I've been working with using Packer v0.10.1 to build an image and am running into this access security issue when trying to run via Hashicorp's Atlas tool.
Packer v0.10.1
[1;32mgooglecompute output will be in this color.[0m
[1;32m==> googlecompute: Checking image does not exist...[0m
[1;32m==> googlecompute: Creating temporary SSH key for instance...[0m
[1;32m==> googlecompute: Creating instance...[0m
[0;32m googlecompute: Loading zone: us-central1-a[0m
[1;31m==> googlecompute: Error creating instance: Get https://www.googleapis.com/compute/v1/projects/united-course-124523/zones/us-central1-a?alt=json: oauth2/google: can't get a token from the metadata service; not running on GCE[0m
[1;31mBuild 'googlecompute' errored: Error creating instance: Get https://www.googleapis.com/compute/v1/projects/united-course-124523/zones/us-central1-a?alt=json: oauth2/google: can't get a token from the metadata service; not running on GCE[0m
==> Some builds didn't complete successfully and had errors:
--> googlecompute: Error creating instance: Get https://www.googleapis.com/compute/v1/projects/united-course-124523/zones/us-central1-a?alt=json: oauth2/google: can't get a token from the metadata service; not running on GCE
==> Builds finished but no artifacts were created.

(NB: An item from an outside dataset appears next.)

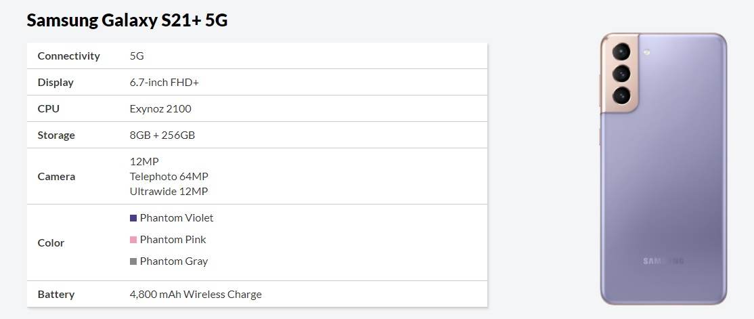754x319 pixels.
Task: Click the middle camera lens on phone
Action: click(621, 73)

Any thoughts, it seems like it ought to be a GCE error but I've uploaded the account.json variable to an environment variable as shown in the Packer template file below.
{
"variables": {
"instance_name": "hdqc-redis-{{timestamp}}",
"image_name": "testing-hdqc-redis-{{timestamp}}"
},
"builders": [
{
"type": "googlecompute",
"project_id": "united-course-124523",
"source_image": "debian-8-jessie-v20160718",
"zone": "us-central1-a",
"instance_name": "{{user `instance_name`}}",
"image_name": "{{user `image_name`}}",
"image_description": "Nginx Server.",
"communicator": "ssh",
"ssh_username": "redisadmin"
}
],
"provisioners": [
{
"type": "shell",
"inline": [
"sleep 3",
"echo \"slept for 3 seconds.\""
]
},
{
"type": "file",
"source": "install-redis.sh",
"destination": "install-redis.sh"
},
{
"type": "shell",
"script": "install-redis.sh",
"pause_before": "10s"
}
]
}
After realizing, this was simply just excluding the account.json, which as shown here requires a specific service account in GCE. So I changed and added the variable of the account.json file contents.
{
"variables": {
"instance_name": "hdqc-redis-{{timestamp}}",
"image_name": "testing-hdqc-redis-{{timestamp}}",
"account_json": "{{env `packer_account_json`}}",
},
"builders": [
{
"type": "googlecompute",
"account_file": "{{user `account_json`}}",
"project_id": "united-course-124523",
"source_image": "debian-8-jessie-v20160718",
"zone": "us-central1-a",
"instance_name": "{{user `instance_name`}}",
"image_name": "{{user `image_name`}}",
"image_description": "Nginx Server.",
"communicator": "ssh",
"ssh_username": "redisadmin"
}
],
"provisioners": [
{
"type": "shell",
"inline": [
"sleep 3",
"echo \"slept for 3 seconds.\""
]
},
{
"type": "file",
"source": "install-redis.sh",
"destination": "install-redis.sh"
},
{
"type": "shell",
"script": "install-redis.sh",
"pause_before": "10s"
}
]
}
But then adding this change, where I have the account.json file contents stored as a variable called "packer_account_json" and ended up with the following error.
Packer v0.10.1
googlecompute output will be in this color.
1 error(s) occurred:
* account_file path does not exist: {
To which I ponder, what in the world now. It can't take a variable? This is similar to how I have stored the account.json contents as a variable for Terraform, and it works just fine.